Task brief - Each line that contains "Windows" needs to be copied from the listing.
------ Data to use
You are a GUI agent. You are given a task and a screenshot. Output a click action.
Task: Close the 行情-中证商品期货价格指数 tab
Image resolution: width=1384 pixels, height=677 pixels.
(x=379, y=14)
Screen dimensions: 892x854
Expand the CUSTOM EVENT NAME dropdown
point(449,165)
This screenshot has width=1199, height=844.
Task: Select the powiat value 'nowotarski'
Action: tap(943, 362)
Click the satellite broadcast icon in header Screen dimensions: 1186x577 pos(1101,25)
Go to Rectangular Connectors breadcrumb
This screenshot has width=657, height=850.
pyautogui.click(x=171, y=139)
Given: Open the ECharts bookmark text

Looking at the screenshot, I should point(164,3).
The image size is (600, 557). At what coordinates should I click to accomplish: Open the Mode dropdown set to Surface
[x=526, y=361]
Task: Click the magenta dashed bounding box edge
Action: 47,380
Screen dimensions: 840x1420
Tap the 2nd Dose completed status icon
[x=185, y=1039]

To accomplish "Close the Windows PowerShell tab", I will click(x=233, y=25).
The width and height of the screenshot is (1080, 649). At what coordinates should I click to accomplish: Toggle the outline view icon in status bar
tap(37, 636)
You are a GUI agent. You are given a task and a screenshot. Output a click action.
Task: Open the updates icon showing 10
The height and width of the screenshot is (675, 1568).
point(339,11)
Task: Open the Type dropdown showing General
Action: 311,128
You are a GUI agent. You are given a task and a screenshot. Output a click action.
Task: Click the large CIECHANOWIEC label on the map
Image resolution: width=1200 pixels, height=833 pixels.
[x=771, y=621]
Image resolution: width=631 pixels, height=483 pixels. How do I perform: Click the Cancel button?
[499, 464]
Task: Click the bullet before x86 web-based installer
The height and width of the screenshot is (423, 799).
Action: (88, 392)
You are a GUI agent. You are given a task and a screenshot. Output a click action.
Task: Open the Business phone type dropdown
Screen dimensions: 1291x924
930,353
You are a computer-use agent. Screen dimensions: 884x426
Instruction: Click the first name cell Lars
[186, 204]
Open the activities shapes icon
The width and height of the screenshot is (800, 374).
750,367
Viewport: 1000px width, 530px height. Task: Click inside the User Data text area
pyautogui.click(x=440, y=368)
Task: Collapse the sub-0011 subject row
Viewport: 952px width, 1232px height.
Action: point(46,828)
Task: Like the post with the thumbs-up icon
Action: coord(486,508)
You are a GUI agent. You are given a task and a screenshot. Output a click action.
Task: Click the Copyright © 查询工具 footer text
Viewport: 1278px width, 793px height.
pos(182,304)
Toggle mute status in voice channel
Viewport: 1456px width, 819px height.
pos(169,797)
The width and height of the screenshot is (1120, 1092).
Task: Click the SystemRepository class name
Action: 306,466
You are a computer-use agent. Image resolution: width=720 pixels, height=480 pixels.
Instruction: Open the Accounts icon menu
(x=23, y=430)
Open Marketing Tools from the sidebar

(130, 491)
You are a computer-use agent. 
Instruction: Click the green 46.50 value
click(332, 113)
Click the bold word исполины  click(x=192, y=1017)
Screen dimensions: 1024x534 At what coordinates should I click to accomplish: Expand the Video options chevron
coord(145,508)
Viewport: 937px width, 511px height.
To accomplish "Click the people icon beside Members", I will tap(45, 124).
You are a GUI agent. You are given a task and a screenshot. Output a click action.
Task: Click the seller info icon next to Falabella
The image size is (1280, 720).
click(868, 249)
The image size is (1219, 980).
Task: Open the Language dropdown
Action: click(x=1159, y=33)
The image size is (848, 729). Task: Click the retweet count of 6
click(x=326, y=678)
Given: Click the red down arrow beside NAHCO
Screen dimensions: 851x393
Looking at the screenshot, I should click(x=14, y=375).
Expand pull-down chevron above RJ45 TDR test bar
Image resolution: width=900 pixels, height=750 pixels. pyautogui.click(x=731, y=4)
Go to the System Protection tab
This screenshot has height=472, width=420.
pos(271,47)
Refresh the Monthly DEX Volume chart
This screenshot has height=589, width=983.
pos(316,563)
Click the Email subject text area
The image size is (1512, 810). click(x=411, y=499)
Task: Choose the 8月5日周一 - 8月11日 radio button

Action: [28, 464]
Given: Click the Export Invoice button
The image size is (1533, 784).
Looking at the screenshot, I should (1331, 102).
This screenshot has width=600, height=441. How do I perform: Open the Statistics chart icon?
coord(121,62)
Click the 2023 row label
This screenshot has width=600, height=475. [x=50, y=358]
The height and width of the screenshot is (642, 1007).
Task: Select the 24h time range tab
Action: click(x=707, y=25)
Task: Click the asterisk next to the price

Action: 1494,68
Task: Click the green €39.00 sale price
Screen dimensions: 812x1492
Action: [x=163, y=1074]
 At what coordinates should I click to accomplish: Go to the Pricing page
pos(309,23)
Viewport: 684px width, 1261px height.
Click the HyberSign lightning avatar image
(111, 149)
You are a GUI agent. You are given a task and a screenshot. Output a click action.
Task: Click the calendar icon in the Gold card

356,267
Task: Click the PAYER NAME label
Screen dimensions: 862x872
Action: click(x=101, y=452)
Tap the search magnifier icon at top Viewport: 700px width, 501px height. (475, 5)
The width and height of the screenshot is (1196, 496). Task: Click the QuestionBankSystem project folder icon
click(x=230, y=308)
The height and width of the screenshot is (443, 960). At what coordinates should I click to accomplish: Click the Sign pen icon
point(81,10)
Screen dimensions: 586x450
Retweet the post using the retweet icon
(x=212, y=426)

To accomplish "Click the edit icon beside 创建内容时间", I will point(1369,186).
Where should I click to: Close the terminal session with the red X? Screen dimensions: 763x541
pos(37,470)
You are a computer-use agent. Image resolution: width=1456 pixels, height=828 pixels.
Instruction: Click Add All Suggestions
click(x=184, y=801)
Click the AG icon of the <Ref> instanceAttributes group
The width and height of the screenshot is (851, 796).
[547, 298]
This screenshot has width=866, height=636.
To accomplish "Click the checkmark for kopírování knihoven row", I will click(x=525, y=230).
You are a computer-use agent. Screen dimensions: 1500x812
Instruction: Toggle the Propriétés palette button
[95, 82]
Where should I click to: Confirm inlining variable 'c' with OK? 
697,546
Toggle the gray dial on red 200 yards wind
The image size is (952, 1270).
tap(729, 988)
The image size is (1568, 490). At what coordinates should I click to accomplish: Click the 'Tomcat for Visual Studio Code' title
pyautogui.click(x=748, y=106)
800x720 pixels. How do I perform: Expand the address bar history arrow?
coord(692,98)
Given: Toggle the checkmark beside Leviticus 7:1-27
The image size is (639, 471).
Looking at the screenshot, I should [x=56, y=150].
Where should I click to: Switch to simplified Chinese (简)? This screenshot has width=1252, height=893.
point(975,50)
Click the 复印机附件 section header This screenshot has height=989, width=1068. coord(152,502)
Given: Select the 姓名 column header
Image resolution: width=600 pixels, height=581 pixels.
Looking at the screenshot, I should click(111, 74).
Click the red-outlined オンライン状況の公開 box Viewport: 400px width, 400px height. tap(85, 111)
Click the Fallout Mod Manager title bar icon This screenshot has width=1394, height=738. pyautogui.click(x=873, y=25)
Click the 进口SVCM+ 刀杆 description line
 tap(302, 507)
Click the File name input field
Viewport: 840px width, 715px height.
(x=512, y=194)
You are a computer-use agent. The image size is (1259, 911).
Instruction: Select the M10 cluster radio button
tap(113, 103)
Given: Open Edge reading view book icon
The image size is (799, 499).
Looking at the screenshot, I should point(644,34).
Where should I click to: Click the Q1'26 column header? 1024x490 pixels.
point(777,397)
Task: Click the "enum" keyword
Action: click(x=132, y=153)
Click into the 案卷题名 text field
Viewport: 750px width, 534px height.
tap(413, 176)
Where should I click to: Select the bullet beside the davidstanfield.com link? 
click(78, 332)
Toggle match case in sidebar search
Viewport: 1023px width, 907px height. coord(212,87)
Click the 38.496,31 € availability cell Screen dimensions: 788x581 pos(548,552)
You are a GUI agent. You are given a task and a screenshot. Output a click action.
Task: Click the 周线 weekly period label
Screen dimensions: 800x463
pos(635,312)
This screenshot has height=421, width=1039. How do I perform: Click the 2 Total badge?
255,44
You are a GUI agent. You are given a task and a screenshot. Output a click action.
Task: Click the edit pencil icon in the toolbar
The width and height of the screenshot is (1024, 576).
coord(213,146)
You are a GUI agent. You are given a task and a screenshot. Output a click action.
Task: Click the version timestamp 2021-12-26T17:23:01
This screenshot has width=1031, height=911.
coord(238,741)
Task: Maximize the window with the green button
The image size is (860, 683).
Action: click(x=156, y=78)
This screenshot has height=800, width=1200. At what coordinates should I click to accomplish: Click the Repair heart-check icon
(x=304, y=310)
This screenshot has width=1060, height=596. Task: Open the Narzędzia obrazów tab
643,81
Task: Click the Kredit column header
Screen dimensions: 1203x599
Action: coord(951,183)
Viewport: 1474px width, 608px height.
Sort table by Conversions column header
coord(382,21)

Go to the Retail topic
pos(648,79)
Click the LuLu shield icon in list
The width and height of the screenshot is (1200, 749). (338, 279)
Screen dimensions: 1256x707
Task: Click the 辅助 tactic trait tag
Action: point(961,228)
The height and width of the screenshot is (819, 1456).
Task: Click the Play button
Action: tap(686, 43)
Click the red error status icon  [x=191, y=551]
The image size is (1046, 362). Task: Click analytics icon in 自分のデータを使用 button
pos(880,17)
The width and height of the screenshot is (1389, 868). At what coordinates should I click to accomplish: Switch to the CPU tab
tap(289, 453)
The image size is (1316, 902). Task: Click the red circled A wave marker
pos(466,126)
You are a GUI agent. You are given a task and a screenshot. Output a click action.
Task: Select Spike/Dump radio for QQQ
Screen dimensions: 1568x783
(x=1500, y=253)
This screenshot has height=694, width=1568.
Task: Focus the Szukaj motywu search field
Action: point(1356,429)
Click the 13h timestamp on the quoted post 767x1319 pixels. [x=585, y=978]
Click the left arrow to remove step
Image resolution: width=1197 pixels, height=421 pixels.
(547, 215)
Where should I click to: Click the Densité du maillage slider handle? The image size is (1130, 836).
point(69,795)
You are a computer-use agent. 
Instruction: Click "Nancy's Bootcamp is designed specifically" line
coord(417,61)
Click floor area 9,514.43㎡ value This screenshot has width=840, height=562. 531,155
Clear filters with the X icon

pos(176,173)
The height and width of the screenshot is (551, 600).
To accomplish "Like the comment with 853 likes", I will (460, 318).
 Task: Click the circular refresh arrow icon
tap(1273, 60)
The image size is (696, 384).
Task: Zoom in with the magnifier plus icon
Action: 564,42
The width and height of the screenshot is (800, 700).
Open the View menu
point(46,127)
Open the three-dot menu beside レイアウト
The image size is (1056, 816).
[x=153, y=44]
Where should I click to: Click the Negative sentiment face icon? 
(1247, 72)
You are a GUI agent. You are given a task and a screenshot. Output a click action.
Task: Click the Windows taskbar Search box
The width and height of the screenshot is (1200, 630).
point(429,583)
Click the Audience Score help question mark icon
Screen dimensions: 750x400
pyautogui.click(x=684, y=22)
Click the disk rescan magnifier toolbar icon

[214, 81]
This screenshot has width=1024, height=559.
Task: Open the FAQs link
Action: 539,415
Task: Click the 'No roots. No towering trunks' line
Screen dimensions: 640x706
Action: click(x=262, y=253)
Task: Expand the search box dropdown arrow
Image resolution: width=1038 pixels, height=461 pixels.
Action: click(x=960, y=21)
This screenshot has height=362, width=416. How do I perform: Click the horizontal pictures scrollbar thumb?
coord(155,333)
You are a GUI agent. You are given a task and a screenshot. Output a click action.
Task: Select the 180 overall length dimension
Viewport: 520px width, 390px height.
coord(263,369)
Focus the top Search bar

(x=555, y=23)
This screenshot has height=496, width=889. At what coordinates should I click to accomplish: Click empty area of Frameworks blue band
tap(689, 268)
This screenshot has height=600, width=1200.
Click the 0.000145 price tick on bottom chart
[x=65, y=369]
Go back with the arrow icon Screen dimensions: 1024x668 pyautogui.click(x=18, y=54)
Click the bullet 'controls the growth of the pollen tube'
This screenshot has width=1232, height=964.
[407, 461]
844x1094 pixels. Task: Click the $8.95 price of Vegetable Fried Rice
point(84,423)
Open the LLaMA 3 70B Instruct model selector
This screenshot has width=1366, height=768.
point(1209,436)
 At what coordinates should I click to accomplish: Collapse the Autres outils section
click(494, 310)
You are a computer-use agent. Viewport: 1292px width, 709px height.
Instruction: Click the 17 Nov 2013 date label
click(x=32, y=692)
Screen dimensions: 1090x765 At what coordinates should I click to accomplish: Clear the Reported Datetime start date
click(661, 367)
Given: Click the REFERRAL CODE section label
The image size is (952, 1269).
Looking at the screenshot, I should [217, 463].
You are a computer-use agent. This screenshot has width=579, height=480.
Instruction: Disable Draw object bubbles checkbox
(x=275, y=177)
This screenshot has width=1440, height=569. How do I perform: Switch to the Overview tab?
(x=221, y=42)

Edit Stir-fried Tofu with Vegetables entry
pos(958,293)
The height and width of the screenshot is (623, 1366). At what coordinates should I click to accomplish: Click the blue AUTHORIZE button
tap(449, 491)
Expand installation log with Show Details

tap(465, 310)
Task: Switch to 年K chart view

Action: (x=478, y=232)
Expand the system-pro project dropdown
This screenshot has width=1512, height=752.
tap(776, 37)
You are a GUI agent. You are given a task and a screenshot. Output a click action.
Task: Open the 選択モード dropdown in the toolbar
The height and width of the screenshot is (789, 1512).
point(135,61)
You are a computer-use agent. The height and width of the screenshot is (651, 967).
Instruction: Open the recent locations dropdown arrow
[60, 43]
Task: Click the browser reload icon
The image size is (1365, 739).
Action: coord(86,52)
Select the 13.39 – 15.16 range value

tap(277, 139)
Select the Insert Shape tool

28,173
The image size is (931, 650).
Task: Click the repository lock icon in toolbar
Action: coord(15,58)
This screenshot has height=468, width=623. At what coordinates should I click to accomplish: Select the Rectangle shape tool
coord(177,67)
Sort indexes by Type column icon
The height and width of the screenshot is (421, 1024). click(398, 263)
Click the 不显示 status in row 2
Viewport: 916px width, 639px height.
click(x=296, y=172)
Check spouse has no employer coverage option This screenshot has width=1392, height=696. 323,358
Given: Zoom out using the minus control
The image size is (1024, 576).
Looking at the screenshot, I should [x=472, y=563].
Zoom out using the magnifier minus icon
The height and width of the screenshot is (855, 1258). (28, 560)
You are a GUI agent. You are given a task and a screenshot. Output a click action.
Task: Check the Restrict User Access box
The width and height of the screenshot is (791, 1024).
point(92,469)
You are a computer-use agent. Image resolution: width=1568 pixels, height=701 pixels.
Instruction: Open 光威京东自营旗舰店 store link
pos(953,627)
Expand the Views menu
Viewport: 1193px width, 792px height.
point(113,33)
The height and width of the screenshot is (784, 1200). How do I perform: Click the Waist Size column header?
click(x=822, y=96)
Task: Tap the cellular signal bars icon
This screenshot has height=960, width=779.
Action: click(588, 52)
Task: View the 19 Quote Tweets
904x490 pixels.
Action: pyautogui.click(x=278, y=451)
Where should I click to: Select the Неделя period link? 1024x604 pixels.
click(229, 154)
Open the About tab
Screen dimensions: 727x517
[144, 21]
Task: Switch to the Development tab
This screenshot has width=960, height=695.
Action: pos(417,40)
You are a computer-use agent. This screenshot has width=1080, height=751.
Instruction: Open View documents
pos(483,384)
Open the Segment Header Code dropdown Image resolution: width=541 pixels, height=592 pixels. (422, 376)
------------
Solution to the exercise -
To accomplish "Close the Windows PowerShell tab", I will click(x=233, y=25).
Task: Click the Windows taskbar Search box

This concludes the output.